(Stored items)
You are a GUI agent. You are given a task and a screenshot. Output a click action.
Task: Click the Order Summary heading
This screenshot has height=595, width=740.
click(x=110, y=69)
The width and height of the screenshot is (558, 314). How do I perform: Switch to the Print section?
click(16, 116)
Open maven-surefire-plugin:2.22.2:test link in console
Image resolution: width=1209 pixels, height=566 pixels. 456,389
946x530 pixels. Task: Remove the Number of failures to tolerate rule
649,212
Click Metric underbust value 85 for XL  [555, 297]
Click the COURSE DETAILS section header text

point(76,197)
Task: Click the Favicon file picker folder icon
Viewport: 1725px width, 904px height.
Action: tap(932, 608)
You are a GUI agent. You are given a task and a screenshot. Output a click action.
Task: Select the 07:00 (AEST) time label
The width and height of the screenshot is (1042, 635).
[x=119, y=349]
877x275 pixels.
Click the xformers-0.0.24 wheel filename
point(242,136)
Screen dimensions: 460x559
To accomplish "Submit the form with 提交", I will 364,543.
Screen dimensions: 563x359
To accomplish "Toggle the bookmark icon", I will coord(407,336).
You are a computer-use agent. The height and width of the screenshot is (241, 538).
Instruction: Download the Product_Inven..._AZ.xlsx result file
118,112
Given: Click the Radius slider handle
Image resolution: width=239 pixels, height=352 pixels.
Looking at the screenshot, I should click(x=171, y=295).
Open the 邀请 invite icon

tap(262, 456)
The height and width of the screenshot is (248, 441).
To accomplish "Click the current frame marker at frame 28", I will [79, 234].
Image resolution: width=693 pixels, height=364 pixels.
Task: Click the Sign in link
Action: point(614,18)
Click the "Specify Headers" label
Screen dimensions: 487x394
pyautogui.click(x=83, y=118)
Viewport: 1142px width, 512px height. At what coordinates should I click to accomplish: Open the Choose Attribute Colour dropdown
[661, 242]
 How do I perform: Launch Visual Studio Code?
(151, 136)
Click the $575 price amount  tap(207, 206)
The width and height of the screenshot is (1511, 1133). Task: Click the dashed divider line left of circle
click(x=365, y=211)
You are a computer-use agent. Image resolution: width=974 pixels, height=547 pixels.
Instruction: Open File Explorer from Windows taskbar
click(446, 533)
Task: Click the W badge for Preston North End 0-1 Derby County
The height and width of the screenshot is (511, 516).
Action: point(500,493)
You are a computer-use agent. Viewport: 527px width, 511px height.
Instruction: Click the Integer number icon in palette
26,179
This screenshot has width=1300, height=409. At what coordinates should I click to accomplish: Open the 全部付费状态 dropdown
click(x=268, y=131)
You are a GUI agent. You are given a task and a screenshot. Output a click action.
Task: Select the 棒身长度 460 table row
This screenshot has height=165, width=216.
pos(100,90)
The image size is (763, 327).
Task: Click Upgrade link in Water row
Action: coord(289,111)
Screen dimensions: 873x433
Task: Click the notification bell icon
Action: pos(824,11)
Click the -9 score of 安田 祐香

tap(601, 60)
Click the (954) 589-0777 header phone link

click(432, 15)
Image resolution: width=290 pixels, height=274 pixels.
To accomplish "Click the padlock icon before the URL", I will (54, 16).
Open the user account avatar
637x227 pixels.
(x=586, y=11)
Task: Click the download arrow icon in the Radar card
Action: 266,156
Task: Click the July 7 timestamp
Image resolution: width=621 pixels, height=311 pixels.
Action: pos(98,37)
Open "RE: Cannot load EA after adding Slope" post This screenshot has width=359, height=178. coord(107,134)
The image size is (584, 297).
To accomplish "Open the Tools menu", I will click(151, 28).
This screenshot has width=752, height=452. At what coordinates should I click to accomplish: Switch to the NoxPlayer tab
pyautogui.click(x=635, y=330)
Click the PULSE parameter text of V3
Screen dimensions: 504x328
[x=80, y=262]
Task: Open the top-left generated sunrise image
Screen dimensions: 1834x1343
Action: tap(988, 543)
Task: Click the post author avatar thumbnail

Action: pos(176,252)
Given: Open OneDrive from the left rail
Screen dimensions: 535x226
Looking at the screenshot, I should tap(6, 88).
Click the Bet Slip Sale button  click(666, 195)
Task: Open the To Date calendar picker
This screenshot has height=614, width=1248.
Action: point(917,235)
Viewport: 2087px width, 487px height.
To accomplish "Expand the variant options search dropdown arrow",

# Problem requirements
Could you transcribe every record above exactly as it appears?

# Answer to the exercise
You are a GUI agent. You are given a task and a screenshot. Output a click action.
Task: Click the Order Summary heading
This screenshot has height=595, width=740.
click(x=110, y=69)
The width and height of the screenshot is (558, 314). How do I perform: Switch to the Print section?
click(16, 116)
Open maven-surefire-plugin:2.22.2:test link in console
Image resolution: width=1209 pixels, height=566 pixels. 456,389
946x530 pixels. Task: Remove the Number of failures to tolerate rule
649,212
Click Metric underbust value 85 for XL  [555, 297]
Click the COURSE DETAILS section header text

point(76,197)
Task: Click the Favicon file picker folder icon
Viewport: 1725px width, 904px height.
Action: tap(932, 608)
You are a GUI agent. You are given a task and a screenshot. Output a click action.
Task: Select the 07:00 (AEST) time label
The width and height of the screenshot is (1042, 635).
[x=119, y=349]
877x275 pixels.
Click the xformers-0.0.24 wheel filename
point(242,136)
Screen dimensions: 460x559
To accomplish "Submit the form with 提交", I will 364,543.
Screen dimensions: 563x359
To accomplish "Toggle the bookmark icon", I will coord(407,336).
You are a computer-use agent. The height and width of the screenshot is (241, 538).
Instruction: Download the Product_Inven..._AZ.xlsx result file
118,112
Given: Click the Radius slider handle
Image resolution: width=239 pixels, height=352 pixels.
Looking at the screenshot, I should click(x=171, y=295).
Open the 邀请 invite icon

tap(262, 456)
The height and width of the screenshot is (248, 441).
To accomplish "Click the current frame marker at frame 28", I will [79, 234].
Image resolution: width=693 pixels, height=364 pixels.
Task: Click the Sign in link
Action: point(614,18)
Click the "Specify Headers" label
Screen dimensions: 487x394
pyautogui.click(x=83, y=118)
Viewport: 1142px width, 512px height. At what coordinates should I click to accomplish: Open the Choose Attribute Colour dropdown
[661, 242]
 How do I perform: Launch Visual Studio Code?
(151, 136)
Click the $575 price amount  tap(207, 206)
The width and height of the screenshot is (1511, 1133). Task: Click the dashed divider line left of circle
click(x=365, y=211)
You are a computer-use agent. Image resolution: width=974 pixels, height=547 pixels.
Instruction: Open File Explorer from Windows taskbar
click(446, 533)
Task: Click the W badge for Preston North End 0-1 Derby County
The height and width of the screenshot is (511, 516).
Action: point(500,493)
You are a computer-use agent. Viewport: 527px width, 511px height.
Instruction: Click the Integer number icon in palette
26,179
This screenshot has width=1300, height=409. At what coordinates should I click to accomplish: Open the 全部付费状态 dropdown
click(x=268, y=131)
You are a GUI agent. You are given a task and a screenshot. Output a click action.
Task: Select the 棒身长度 460 table row
This screenshot has height=165, width=216.
pos(100,90)
The image size is (763, 327).
Task: Click Upgrade link in Water row
Action: coord(289,111)
Screen dimensions: 873x433
Task: Click the notification bell icon
Action: pos(824,11)
Click the -9 score of 安田 祐香

tap(601, 60)
Click the (954) 589-0777 header phone link

click(432, 15)
Image resolution: width=290 pixels, height=274 pixels.
To accomplish "Click the padlock icon before the URL", I will (54, 16).
Open the user account avatar
637x227 pixels.
(x=586, y=11)
Task: Click the download arrow icon in the Radar card
Action: 266,156
Task: Click the July 7 timestamp
Image resolution: width=621 pixels, height=311 pixels.
Action: pos(98,37)
Open "RE: Cannot load EA after adding Slope" post This screenshot has width=359, height=178. coord(107,134)
The image size is (584, 297).
To accomplish "Open the Tools menu", I will click(151, 28).
This screenshot has width=752, height=452. At what coordinates should I click to accomplish: Switch to the NoxPlayer tab
pyautogui.click(x=635, y=330)
Click the PULSE parameter text of V3
Screen dimensions: 504x328
[x=80, y=262]
Task: Open the top-left generated sunrise image
Screen dimensions: 1834x1343
Action: tap(988, 543)
Task: Click the post author avatar thumbnail

Action: pos(176,252)
Given: Open OneDrive from the left rail
Screen dimensions: 535x226
Looking at the screenshot, I should tap(6, 88).
Click the Bet Slip Sale button  click(666, 195)
Task: Open the To Date calendar picker
This screenshot has height=614, width=1248.
Action: point(917,235)
Viewport: 2087px width, 487px height.
To accomplish "Expand the variant options search dropdown arrow",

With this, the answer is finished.